Traveling with Wet Paintings Using a Wine Cork

This is the lightweight, and dirt cheap method I use for traveling with wet oil paintings on panel. I find the specifically designed wet-painting carriers add too much weight, especially if you have 20 or more freshly painted panels to pack, plus no one in Europe makes them for panels cut in centimeters. Like my cigar-box, it’s not my idea, and I can’t remember where I learned it.
traveling with wet paintings

You’ll need a wine cork, a knife or x-acto blade, masking or sellotape, and two or more panels of the same size. (Sometimes finding a wine cork isn’t as easy as it sounds. In Myanmar for example it took us forever to find decent wine, luckily there is a German producing some great stuff in the hills north of Inle lake).

traveling with wet oil paintings

First, I cut the cork into slices about the width of a toothpick, then cut those into halves (if I don’t have a lot of cork, slicing into quarters will work too). I put those into the corners of one wet panel, then put a second panel on top, with the two wet paintings facing each other. If the panels are flexible or I’m worried they’ll get pushed together, I’ll put another small piece of cork in the middle of the paintings – trying to make sure it wont ruin something important. Cork works great as it’s soft enough to not damage the board, but hard enough to keep the panels separate. Metal objects (coins or metal washers) can leave an indent in the panel.

cork with paintings
I then tape the corners of the panels together as tightly as possible so the cork doesn’t slide around. If I have an odd number of boards, three can be taped together as the last group.

Obviously for this system I need multiple boards of the same size. I also have to repaint the corners after the cork is removed, but there shouldn’t be anything important painted in the corners anyways.

At any rate it’s a cheap and easy way to move around with wet paintings without adding weight to your set-up.

14 comments

  1. matchsticks work well too- saw Ken Howard do this on one of his dvds – only he tapes matchsticks to the backs of the panels – corners and halfway down each side, would save repainting the corners too…

  2. That does sound like a good idea. I tend to retouch things a bit in the studio anyways, so repainting the corners isn’t a big deal for me.

  3. In the 19th Century one could obtain small separators with a pin on either side. These were put in the corners of wet plein air paintings while transporting, with the pins penetrating the canvas and holding them in place. There are close-up photographs of the result in the corners of a Berthe Morisot landscape in the book “Impressionism: Art In The Making”, a catalogue from an exhibition held at the National Gallery of London in the early 1990s. BTW, the book has excellent essays on Impressionist color theory and other material aspects of their practice.

  4. I like this idea. It is more of a ‘found object’ solution. I’ve been using pushpins in the corners and elastics to hold it all together. The cork would offer more friction and keep a lower profile. Makes me wonder if just a folded piece of paper would work as well. Hmmmm?

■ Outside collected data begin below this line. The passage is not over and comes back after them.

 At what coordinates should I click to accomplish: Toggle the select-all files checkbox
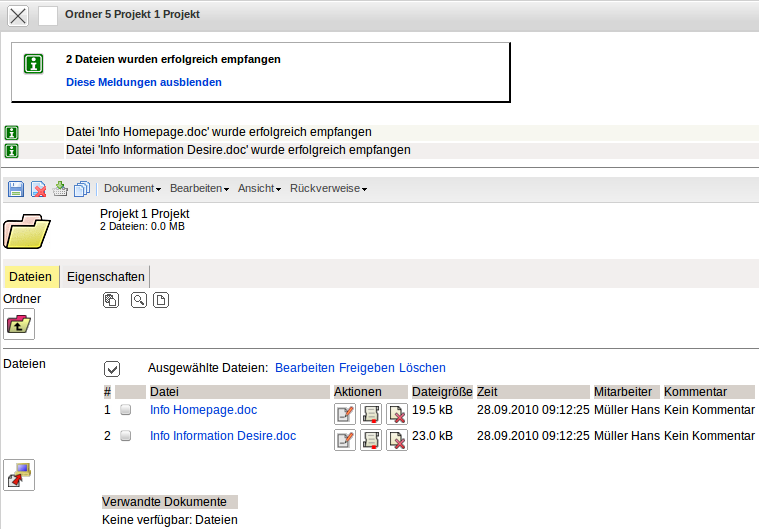tap(112, 368)
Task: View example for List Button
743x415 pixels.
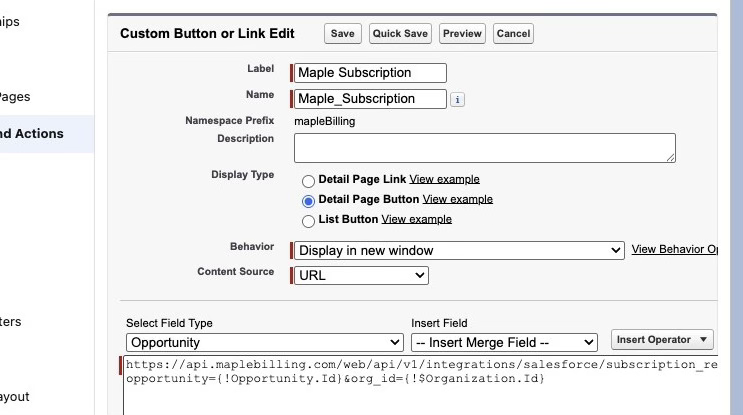Action: pyautogui.click(x=416, y=219)
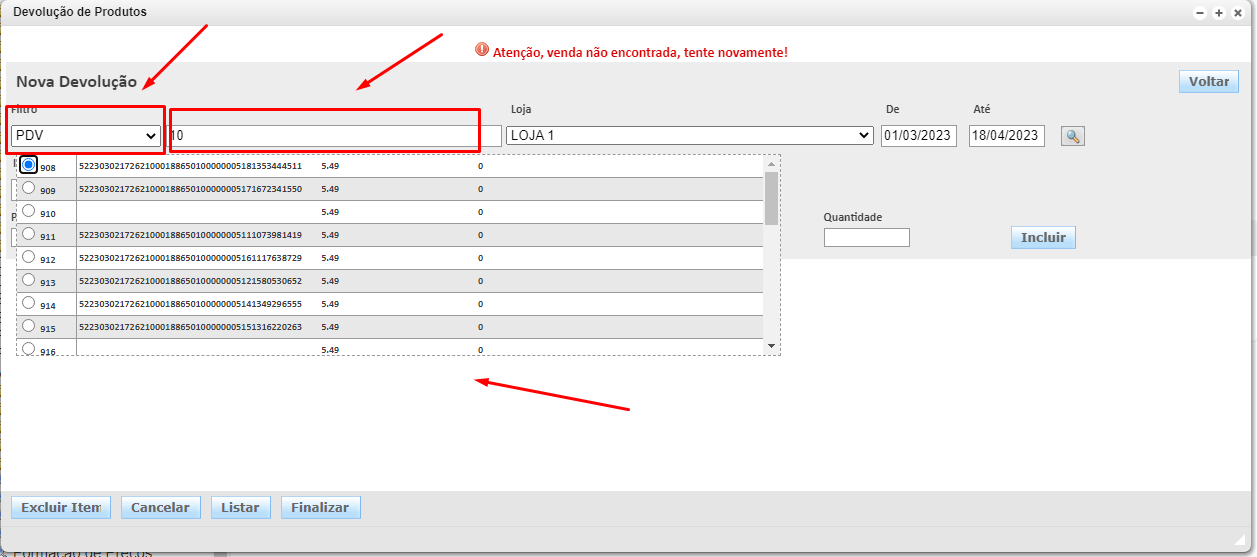This screenshot has height=557, width=1257.
Task: Click the results list scroll-up arrow
Action: [x=771, y=163]
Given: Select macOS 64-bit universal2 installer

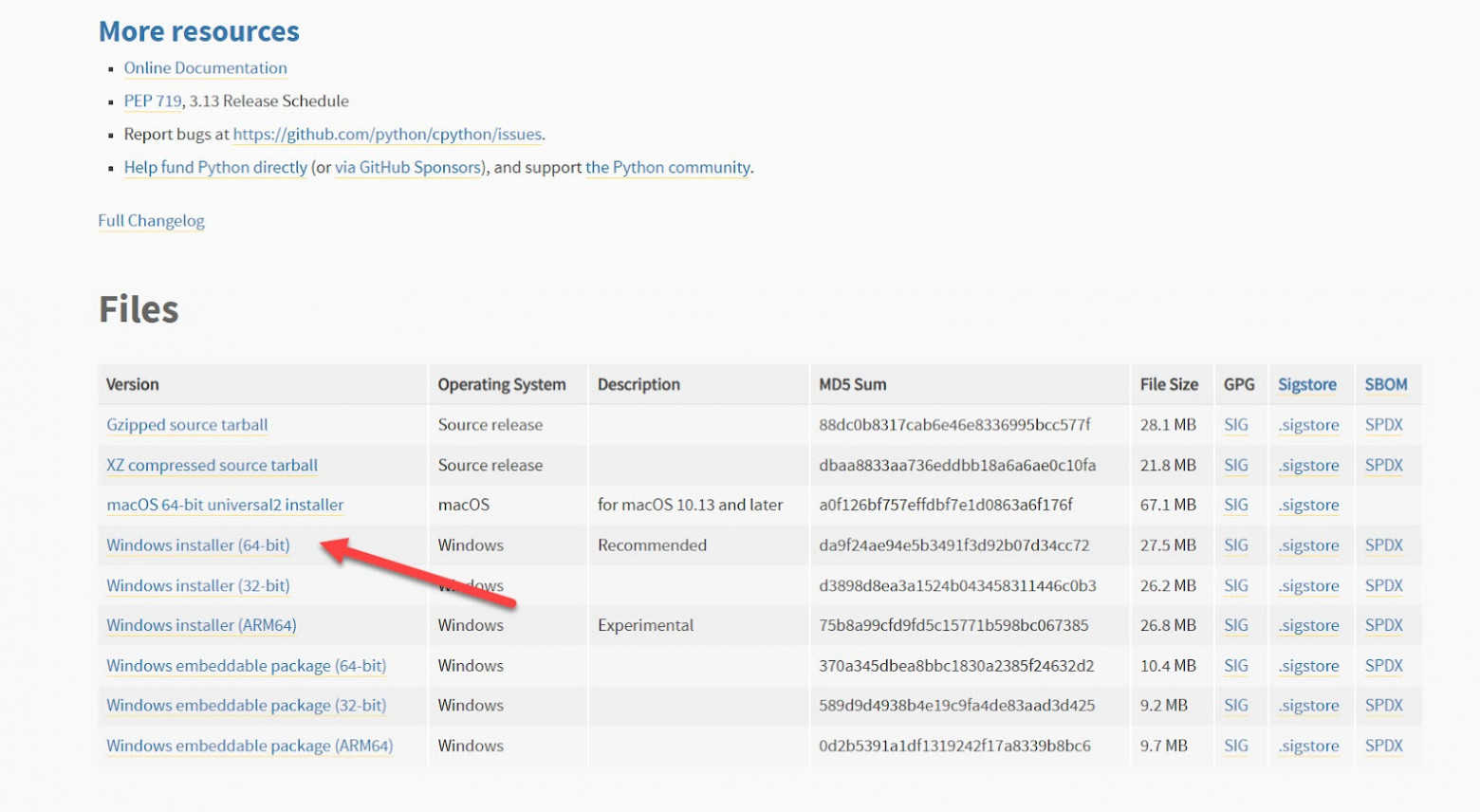Looking at the screenshot, I should [x=225, y=506].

  5. I made little wooden T shapes for this purpose. These are inserted top and bottom, and can be used on sides too, so only edges are touched by the T. Then can be taped or elastic hair bands can be used to keep the pressure tight so T’s don’t fall out. Normally, though, I don’t do more than 2-3 paintings at a session so use home-made carriers or slots in the top of my home-made paint boxes to carry the wet panels home. Guess I’ll have to take a longer excursion sometime. Like the cork tip but would put them closer to corners, so frame would later hide any mars, plus the center piece. All great ideas here.

  6. You can still get the little spacers with a pin sticking out of either end. Try the UK pochade sites – I’ve definitely seen them on one the other day.

  7. brilliant and simple, especially if you paint in Northern Ca., Italy or France! art and oenology all mixed together. Painters, time to pop corks.

  8. I’ve tried the pins – it works (ok, but) with streched canvas, and panels with a core, but a thin panel is too hard for them to penetrate satisfactorily (if at all!) – I gave up on them. I’ve got a sort of gripper clips for streched canvas – they work ok.